Summer 2021 Issue
EDITOR'S NOTE
Our World with Water
Water is a prominent dialect in the language of all living things. It’s a pattern that seeps, rushes, weeps, and meanders throughout our lives from beginning to end. Our very own bodies contain up to 60 percent water, and the surface of the Earth is covered by 71 percent. To quote the late Jacques Yves Cousteau, “We forget that the water cycle and life cycle are one.”
When I took on the role of photo editor of Edible Aspen some 14 months ago, I knew early on to look for patterns that might appear. Patterns in the stories, the seasonality, the people, the land, the air, and the water. For the past couple years, water has already spoken to me in a way that I knew I had to give it some deeper visual exploration. And with the looming reality that water could become scarcer than any of us want it to, we all simply speak more often of it, with concern for it—and with that attention drawn to it, we simply cherish water more than ever.
The ebb and flow of water is a powerful metaphor in how we view our own daily lives, from the re-charting around newly encountered obstacles to the well established paths of the known quantities etched in our minds like a deeply carved canyon. Water is also the great equalizer in that nearly all living things cannot live without it—we all have water in common.

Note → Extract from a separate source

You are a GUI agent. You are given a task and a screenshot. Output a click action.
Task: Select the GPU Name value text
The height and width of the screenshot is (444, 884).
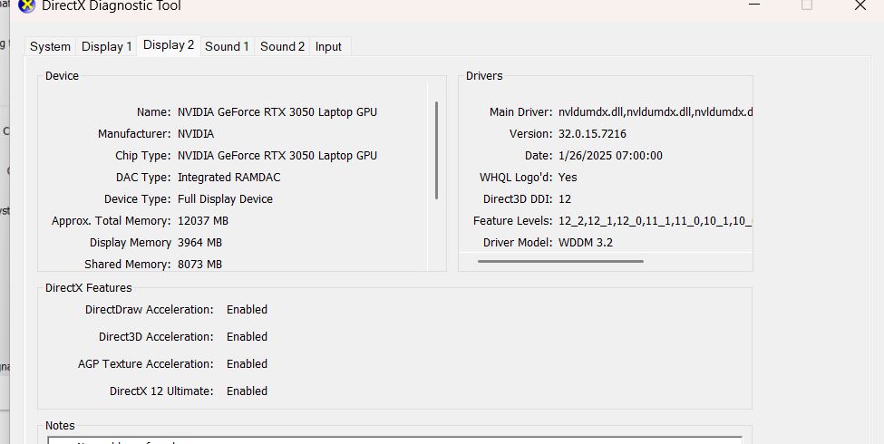pos(277,112)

As I produced and curated the photographs for this issue, I noticed that water was a recurring theme. The abundance of it and the potential lack of it kept popping up as a messenger, telling me to explore it more this time around, to reveal it in ways that might inspire another look from a different frame of mind. Using photographic techniques of timing, water can appear like blown glass when figuratively or literally frozen, or like clouds when softened by long exposures. One can see right through it to the world beneath it or, in the case of this issue’s cover, the sky above it.